Three months after the Battle of Bull Run, the Union and Confederate armies occupied a relatively stagnant front along the Potomac River. On the Virginia side of the river, Col. Nathan “Shanks” Evans, commanding less than 3,000 men was increasingly concerned about being flanked by the growing numbers of Federals gathering across the river. A minor skirmish in the direction of Harper’s Ferry on October 16, 1861 only added to Evans’ fears, and prompted the Confederate to abandon his position at Leesburg.

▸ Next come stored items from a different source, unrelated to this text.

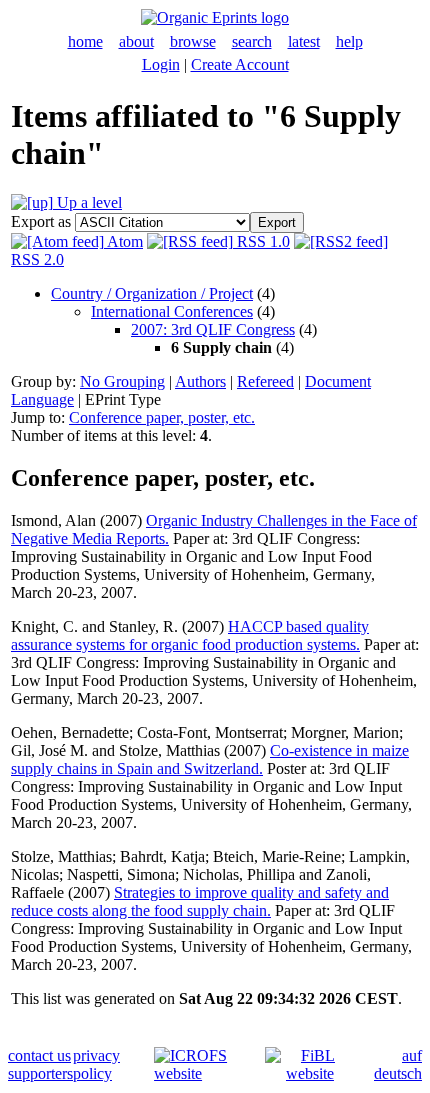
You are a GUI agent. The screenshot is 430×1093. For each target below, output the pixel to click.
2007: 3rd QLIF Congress (213, 329)
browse (193, 41)
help (349, 41)
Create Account (240, 64)
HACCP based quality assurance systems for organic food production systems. (190, 635)
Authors (200, 381)
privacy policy (96, 1064)
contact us (39, 1055)
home (85, 41)
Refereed (265, 381)
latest (304, 41)
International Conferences (172, 311)
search (252, 41)
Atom (123, 241)
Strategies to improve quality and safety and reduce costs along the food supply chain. (200, 901)
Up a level (87, 202)
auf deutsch (398, 1064)
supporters (40, 1073)
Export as (41, 221)
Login (161, 64)
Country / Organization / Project (152, 293)
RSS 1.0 (261, 241)
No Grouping (122, 381)
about (136, 41)
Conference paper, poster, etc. (162, 417)
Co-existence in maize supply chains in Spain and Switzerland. (210, 759)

Opposing Evans was Brig. Gen. Charles P. Stone’s Corps of Observation, whose primary mission was to monitor Confederate movements. When Stone’s men reported Evans’ withdrawal, Maj. Gen. George B. McClellan ordered the division of Brig. Gen. George McCall to advance to Edwards Ferry, but the cautious McClellan quickly rescinded the order. At the same time, McClellan ordered Stone to make a “slight demonstration”—a feint to ascertain Confederate intentions—along the Potomac on October 20. In the meantime, under orders from Gen. P.G.T. Beauregard, Evans had returned to Leesburg, setting the stage for the battle that followed.